WRITTEN REQUEST ->
Could you copy the items word for word, starting at the line that contains "At what coordinates" and continuing through the end of the items, with the pictures left out?

RECORDS TO PROCESS ->
───

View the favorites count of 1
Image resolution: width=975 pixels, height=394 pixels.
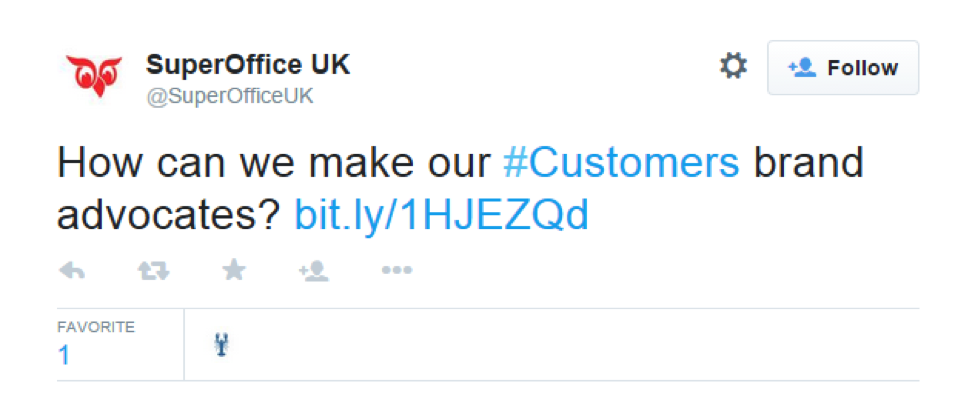click(63, 355)
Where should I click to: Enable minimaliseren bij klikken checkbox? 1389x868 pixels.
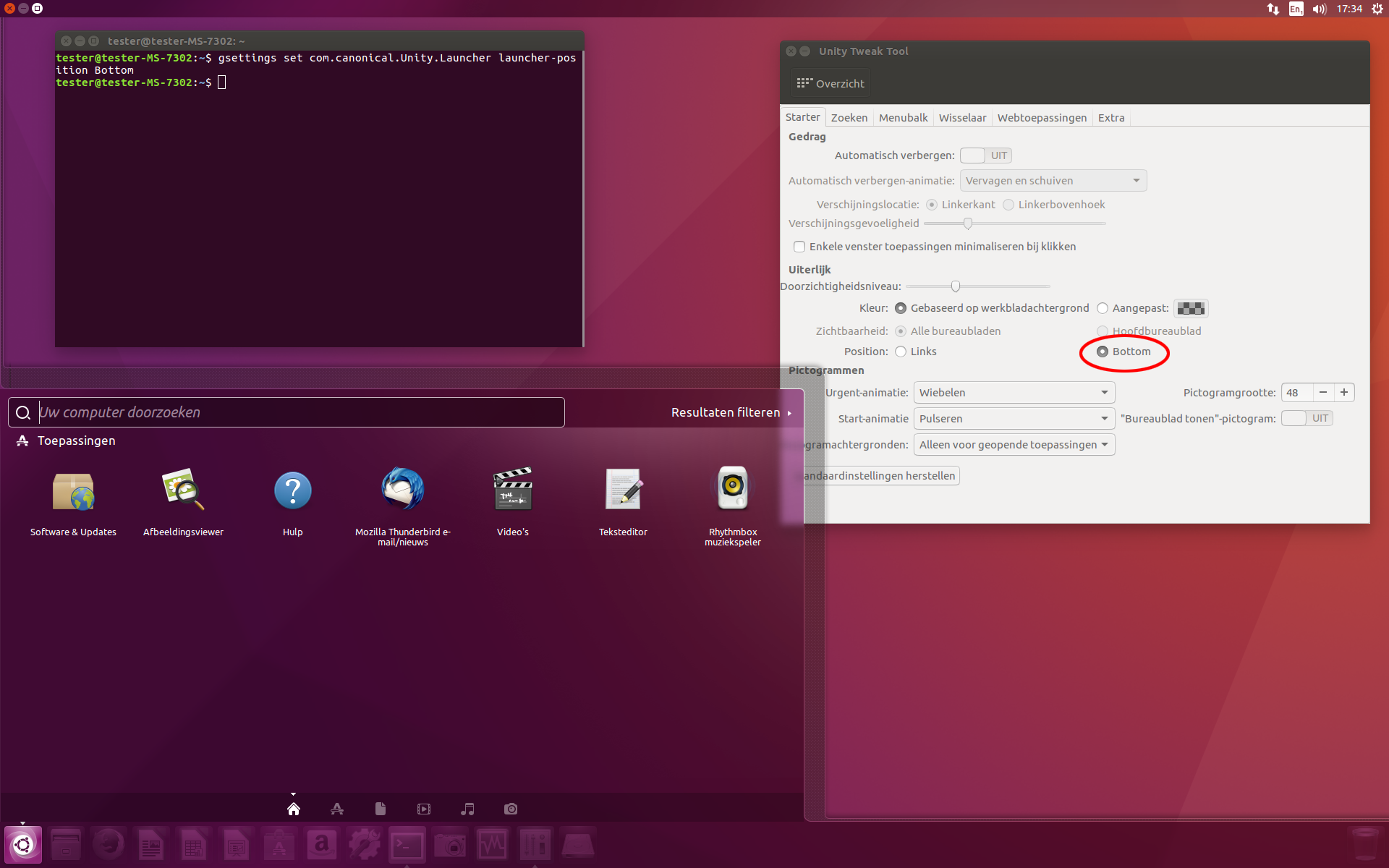coord(799,247)
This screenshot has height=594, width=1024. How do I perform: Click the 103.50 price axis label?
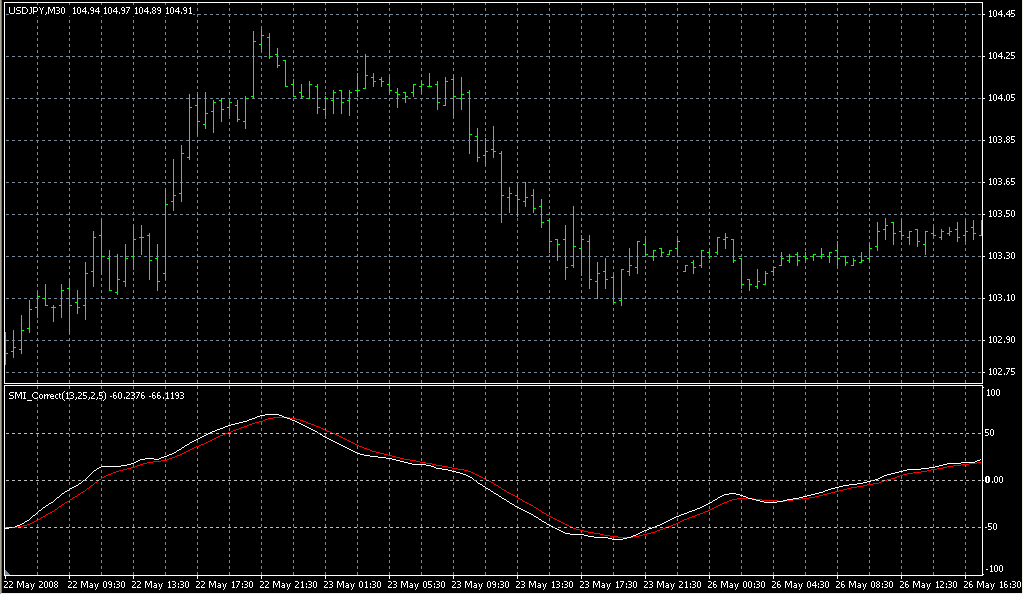(x=1002, y=214)
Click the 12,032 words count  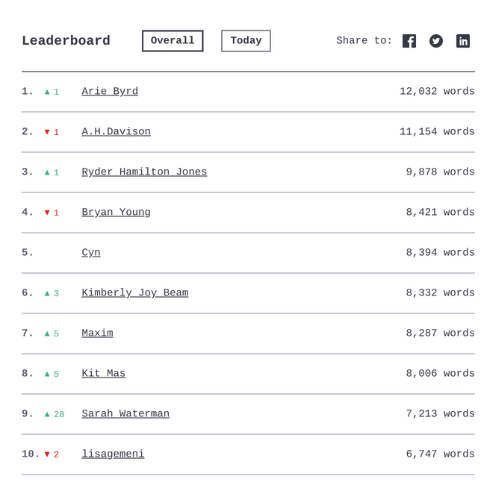(437, 91)
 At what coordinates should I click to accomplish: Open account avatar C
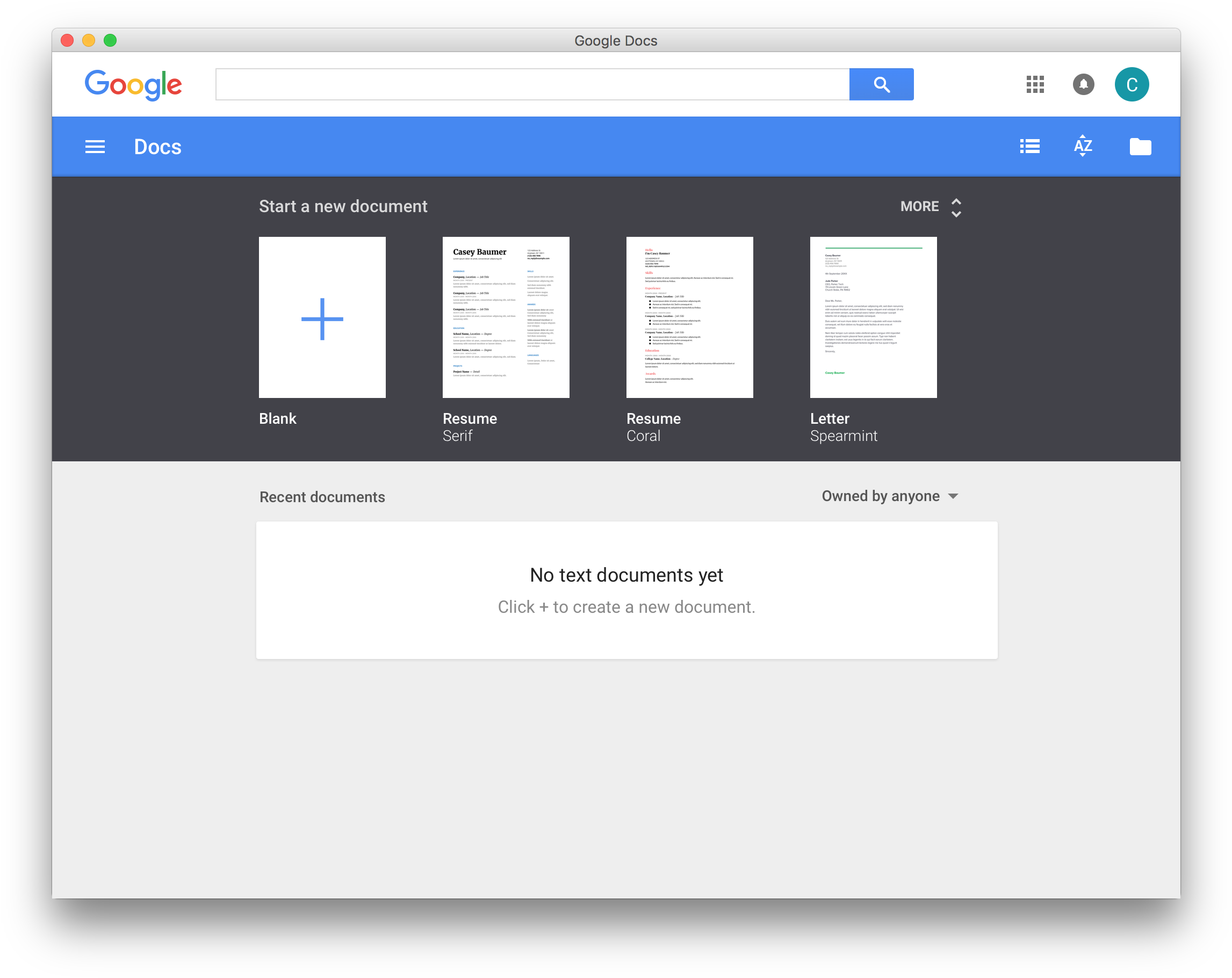point(1132,84)
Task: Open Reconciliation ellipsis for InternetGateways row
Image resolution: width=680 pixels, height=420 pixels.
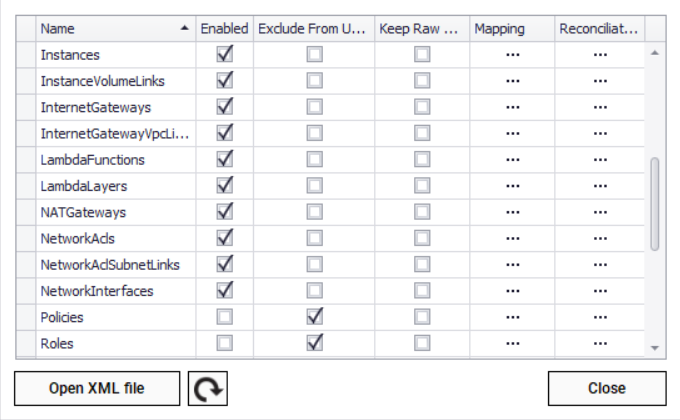Action: (x=599, y=107)
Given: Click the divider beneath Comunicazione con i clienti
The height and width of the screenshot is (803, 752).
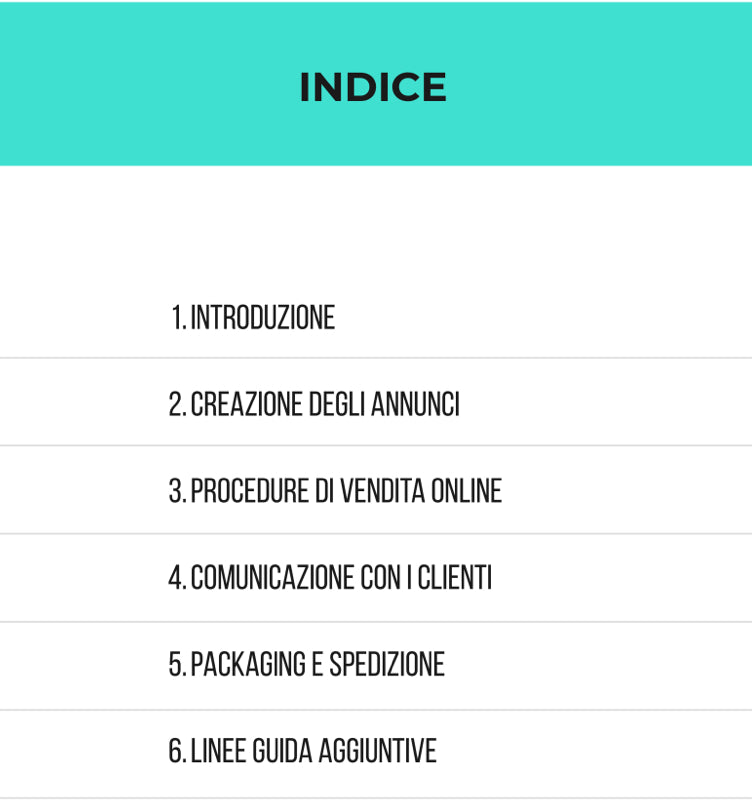Looking at the screenshot, I should click(376, 622).
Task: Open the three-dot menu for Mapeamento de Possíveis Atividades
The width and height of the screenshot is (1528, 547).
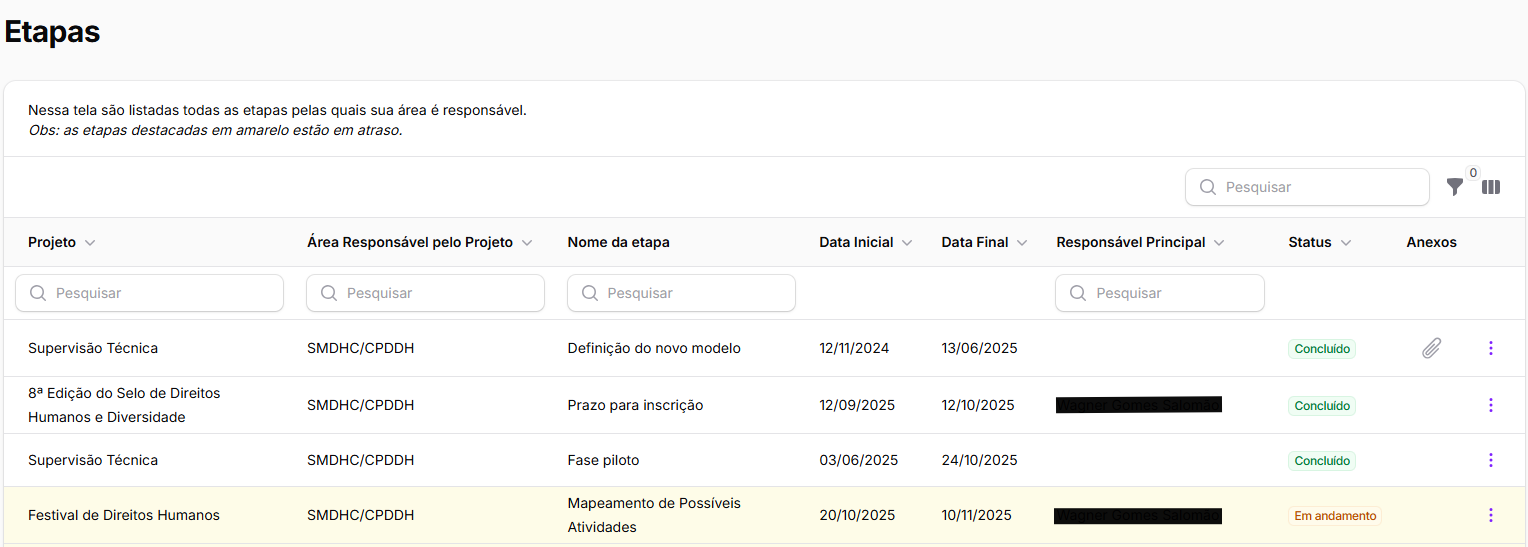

───

WRITTEN RESPONSE ->
 At what coordinates should I click to accomplish: Open account avatar C
point(1132,84)
Task: Open Reconciliation ellipsis for InternetGateways row
Image resolution: width=680 pixels, height=420 pixels.
Action: (x=599, y=107)
Given: Click the divider beneath Comunicazione con i clienti
The height and width of the screenshot is (803, 752).
Looking at the screenshot, I should click(376, 622).
Task: Open the three-dot menu for Mapeamento de Possíveis Atividades
The width and height of the screenshot is (1528, 547).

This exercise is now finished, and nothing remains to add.